Political figures did not wait long before the red mist descended. Had the protesters been pro-Israel, Jewish and celebrating Israel, that would have been a different matter. But here, we saw protests by Palestinians against the decision to bathe the Opera House’s famous sails in such selective illumination. A prudent measure might have been to avoid doing so altogether: once sides are taken, other sides are excluded.

The focus, however, was not on the building’s preferential lighting scheme but the insensitive audacity of the Palestinian protesters who turned up like desecraters at a holy event. Australian Prime Minister Anthony Albanese expressed the view that “people need to really take a step back,” and that the march be abandoned.

Allegra Spender, the independent federal MP for the Sydney seat of Wentworth, made it clear where her side of the vote counted. She called protests outside the Opera Hall “abhorrent. At a time when there should be solidarity with our Jewish community, they have been subject to appalling abuse.” She demanded to know how such an unsympathetic rabble had been permitted to protest in the first place. No mention that the protest was directly challenging the illumination of the edifice in the colours of a flag associated with the military and economic incarceration of Gaza, the occupation of the West Bank, the brake on recognising Palestine as a sovereign state.

Attacks by Hamas, Spender raged in a separate statement, were not seen as “acts of resistance” but those of a crazed terrorist outfit. “People should not let sympathy for the Palestinian’s legitimate aspirations for statehood blind them to the fact that Hamas remains dedicated to a Palestinian state where Israel does not exist.” Spender could also have noted that the stillborn nature of Palestinian statehood has become the default policy of the Netanyahu government.

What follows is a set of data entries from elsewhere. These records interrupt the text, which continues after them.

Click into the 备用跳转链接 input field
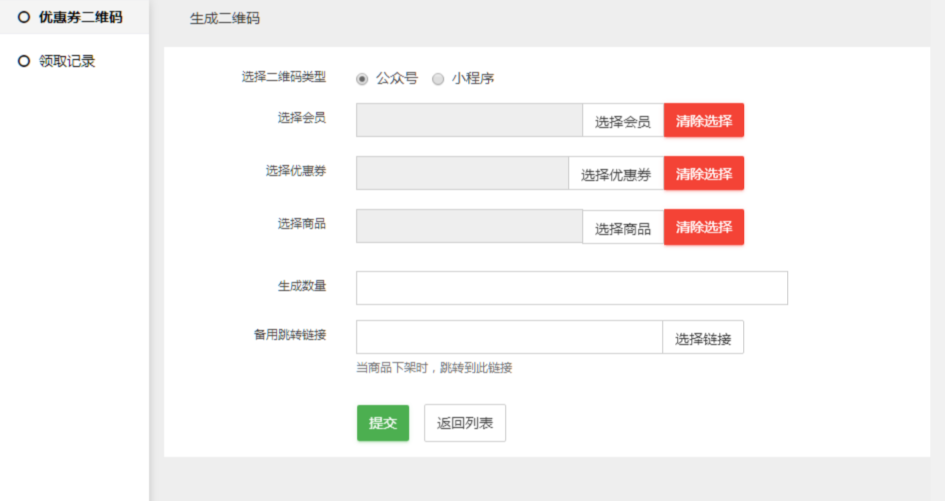The image size is (945, 501). [x=508, y=337]
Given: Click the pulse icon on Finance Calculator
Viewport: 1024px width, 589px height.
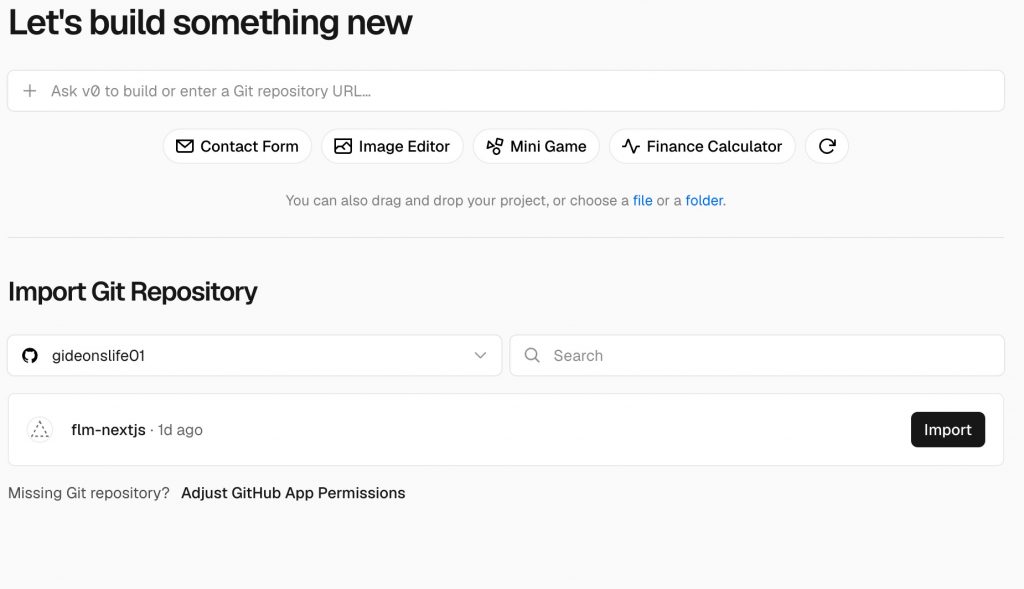Looking at the screenshot, I should [x=631, y=146].
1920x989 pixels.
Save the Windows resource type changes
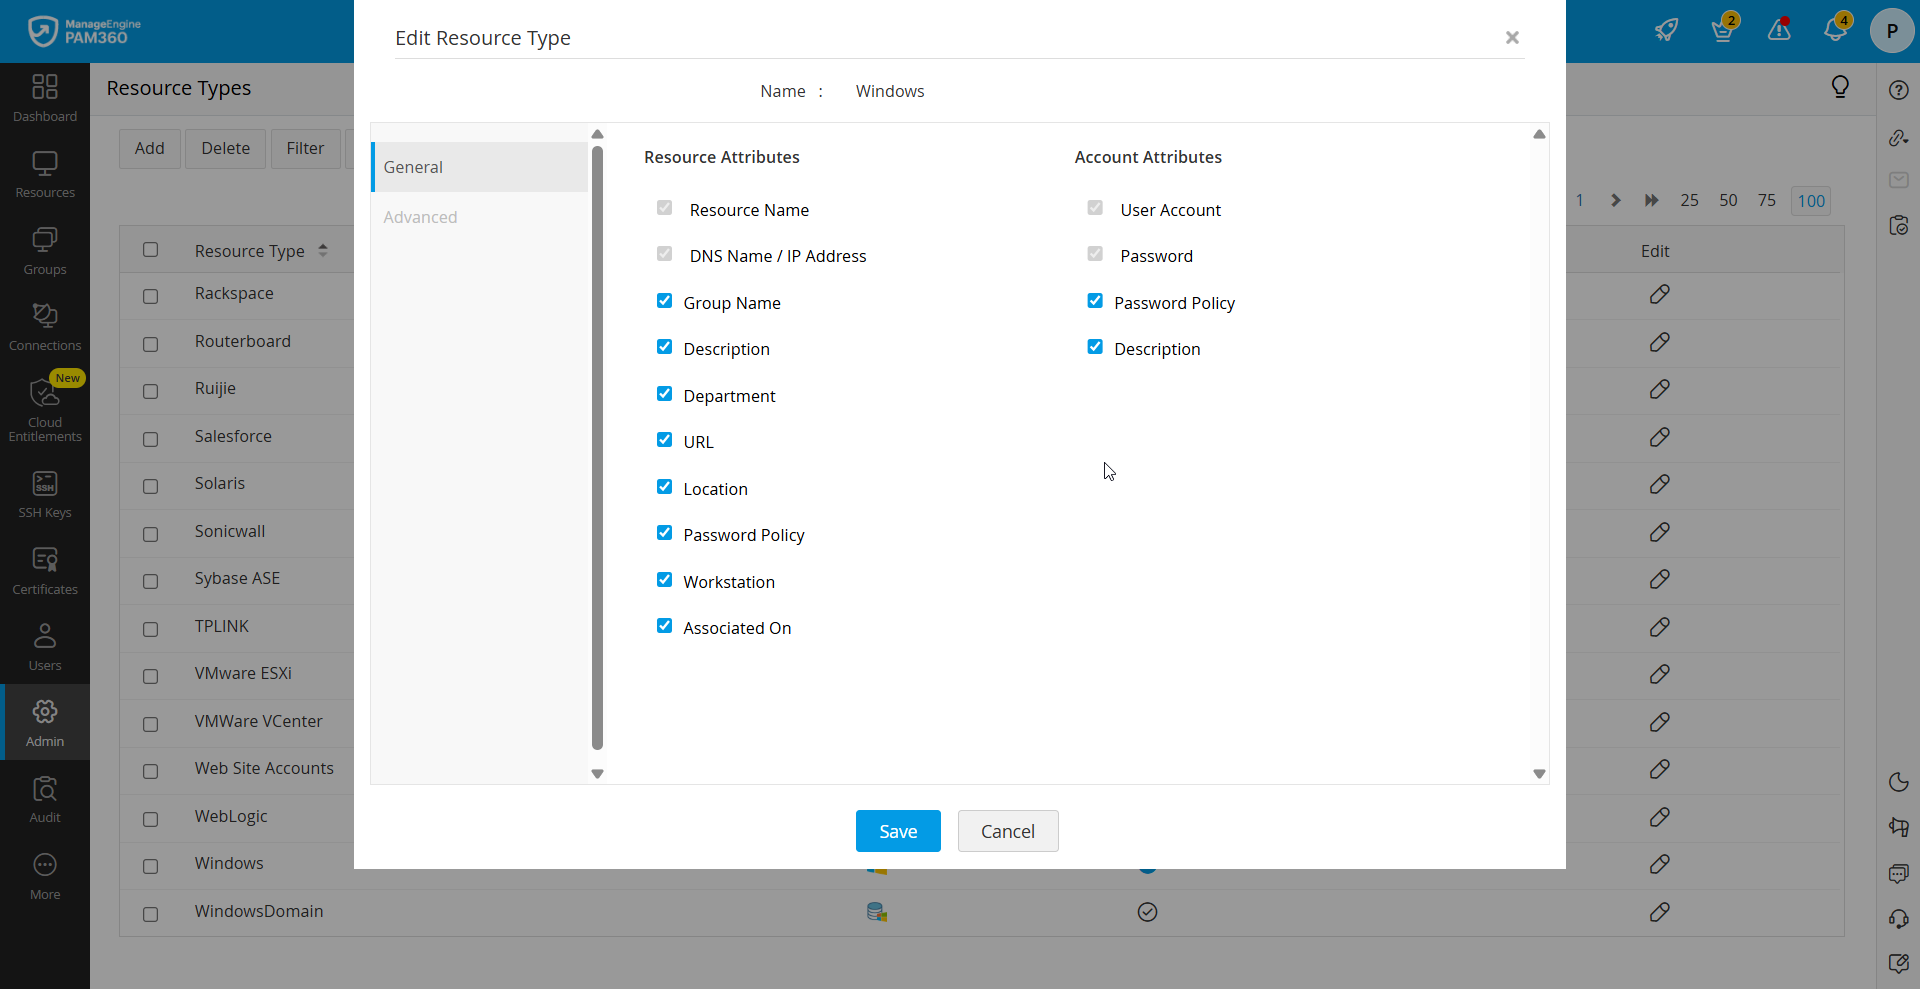tap(897, 831)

Former diplomat Dave Sharma, who had also previously served as a Liberal MP for Wentworth, expressed his “outrage” on ABC News Breakfast because the protesters should have “picked another evening” to march. This should have been Israel’s day, the day for Jews. The Palestinian marchers should have protested appropriately, always the mealymouthed recipe for the ducking brigade who favour power over principle. NSW Premier, Chris Minns, fumed Sharma, should never have given the state police permission for the protests to take place.

For his part, Minns managed to aggravate a goodly number by permitting the illumination of the Opera House to take place, not disallowing the rally in response to that decision while warning the Jewish community to stay away for reasons of safety. Regarding the protests themselves, they were, according to the Premier’s office, “horrible” and did “not represent the people of NSW.” As horrible as they were, not a single arrest took place.

While Australian politicians complained and sniffed, Israel has imposed another blockade of Gaza, with news reporters limply avoiding the point that the enclave of two million inhabitants was already blockaded. Such a political entity was barely breathing to begin with, but the promise now is to cut off water (97% of the water in Gaza is already contaminated), food, fuel and access to electricity (this was already subject to regular outages) is seen as a logical, natural barbarism. Searching for the appropriate word, the Israeli forces had dubbed this latest measure a “siege”.

During a visit to the Israeli Air Force’s underground command centre, Defence Minister Yoav Gallant summed up the attitude to this approach of even deeper deprivation against an already exhausted civilian population. “We are fighting animals and are acting accordingly.”

Hardly the voice of a restraint-filled, law abiding official. But back in Australia, Sharma was full of greasy apologetics: “You have to understand, this is a war.” And whenever it waged war, Israel would only do “in accordance with international law”. Hardly – but at least we can light up a few buildings in blue and white.